WHAT YOU NEED TO DO:
Could you copy the data character for character, from its first line through the line containing "This screenshot has", both ends included?
==== EXERCISE DATA ====
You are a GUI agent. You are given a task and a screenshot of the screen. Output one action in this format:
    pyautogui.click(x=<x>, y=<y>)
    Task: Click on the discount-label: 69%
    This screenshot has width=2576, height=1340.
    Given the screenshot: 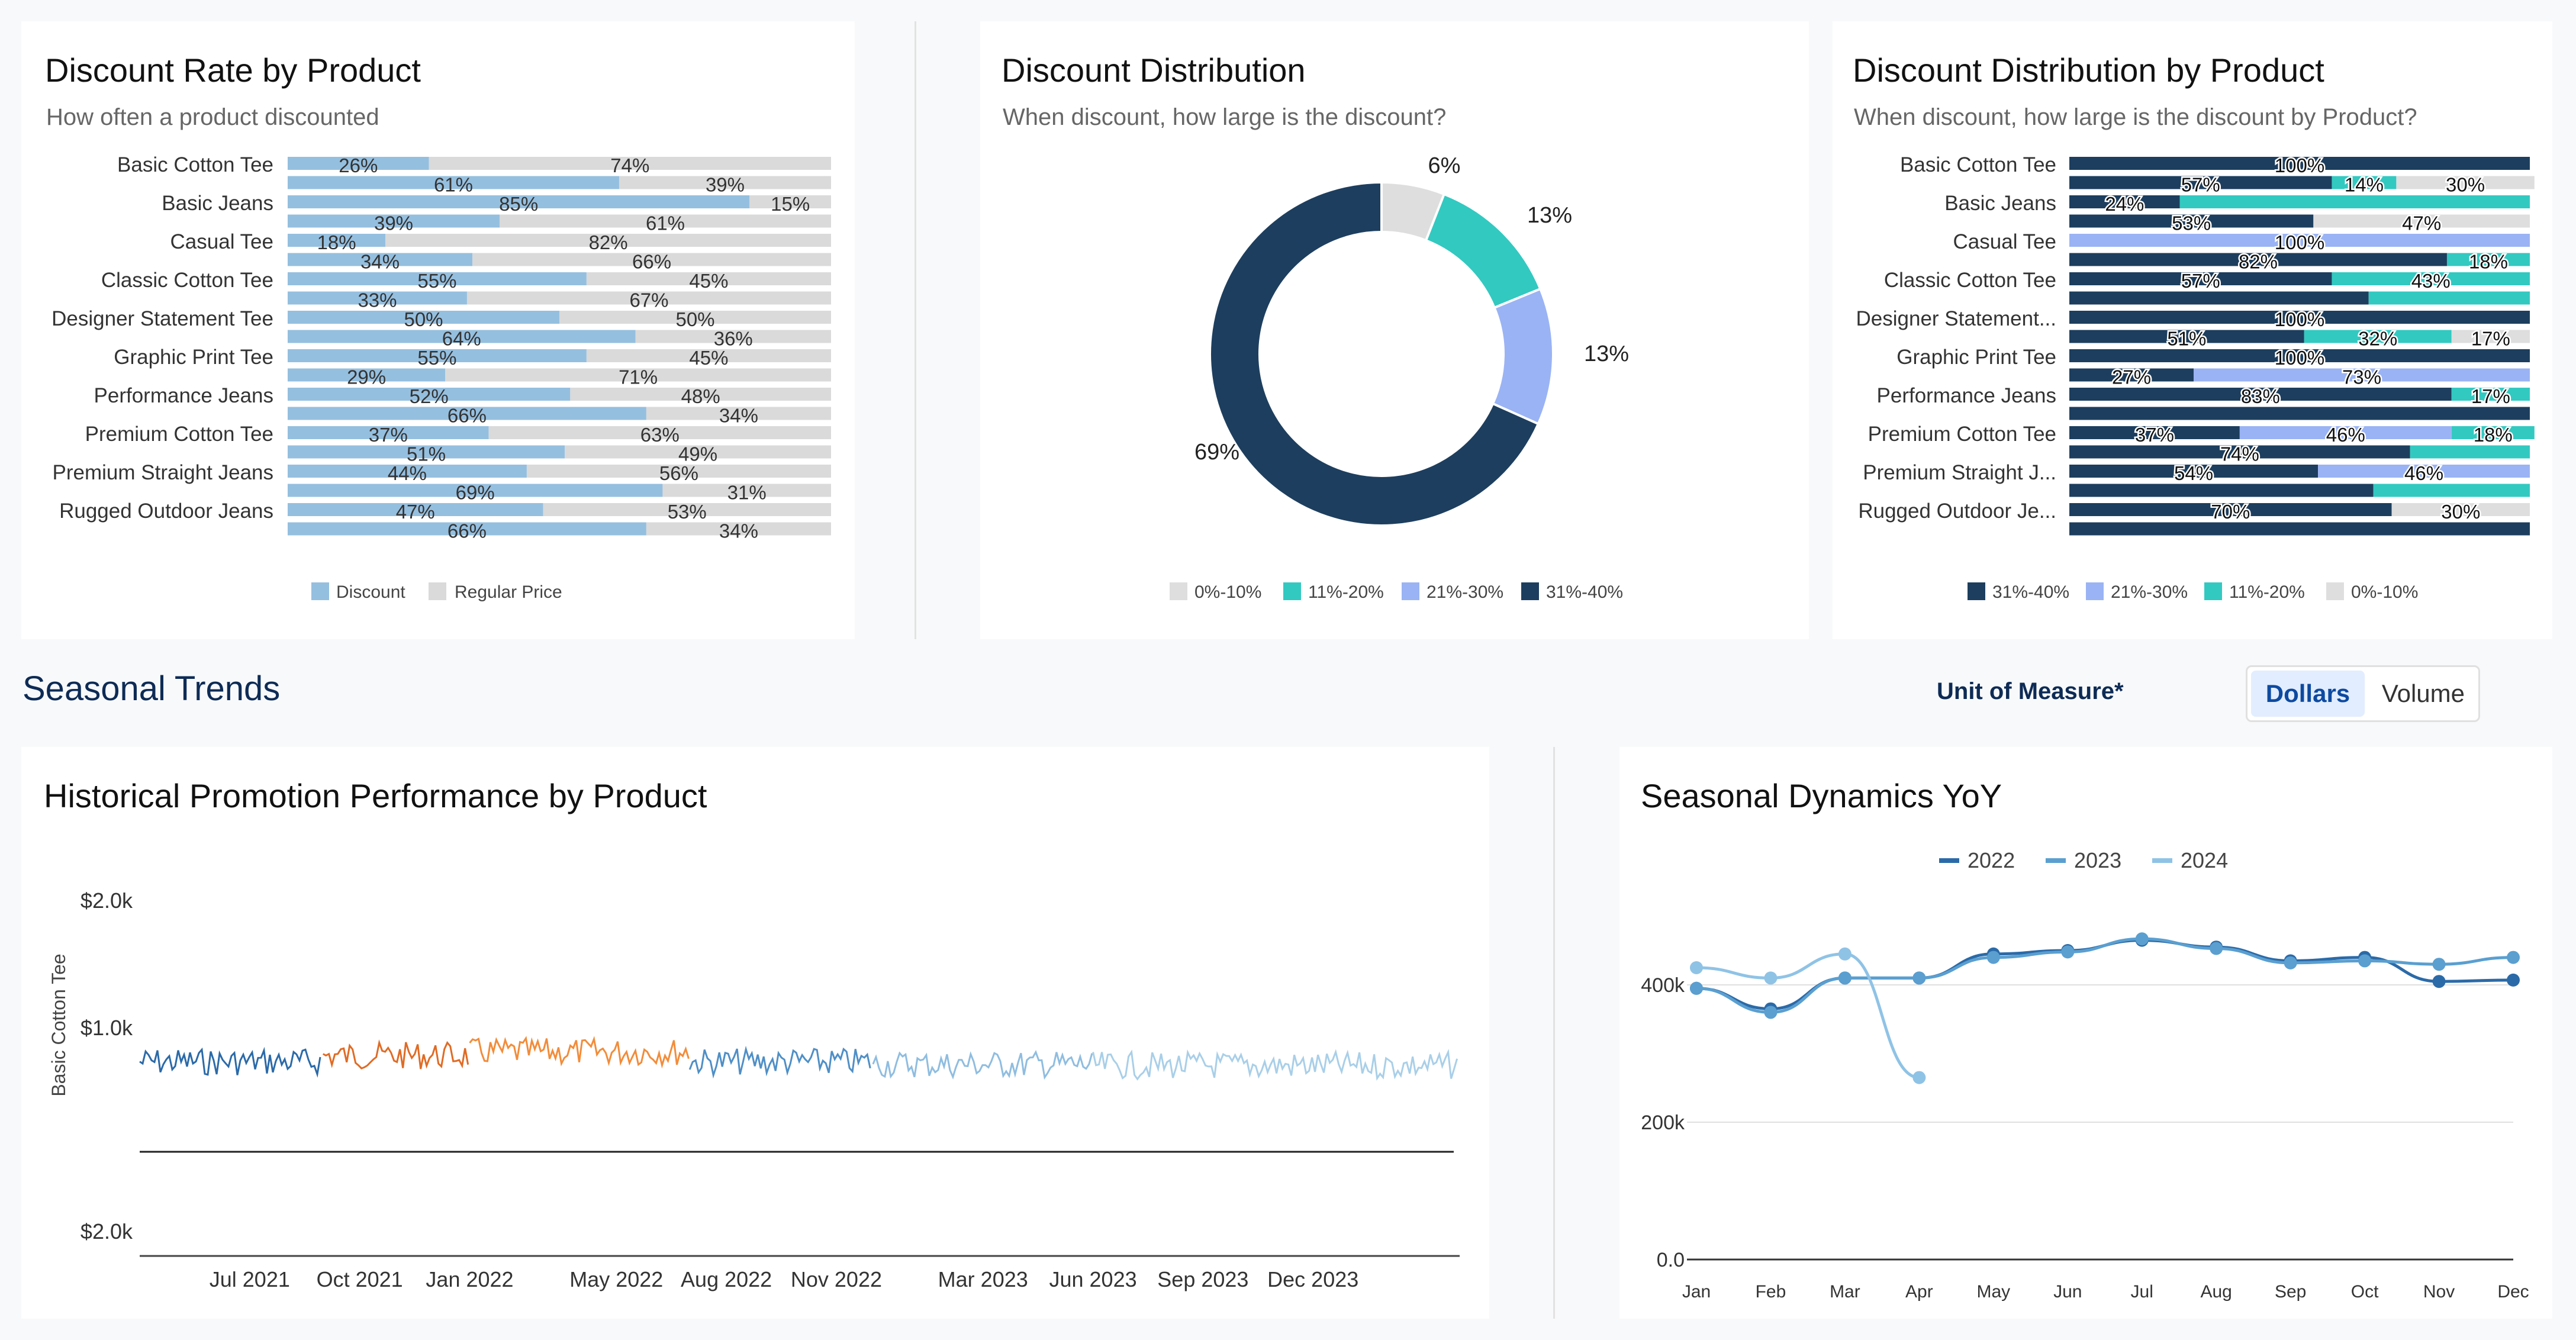 What is the action you would take?
    pyautogui.click(x=476, y=493)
====
EXERCISE RESULT:
You are a GUI agent. You are given a task and a screenshot of the screen. Output one action in this format:
    pyautogui.click(x=<x>, y=<y>)
    Task: Click on the discount-label: 69%
    This screenshot has width=2576, height=1340.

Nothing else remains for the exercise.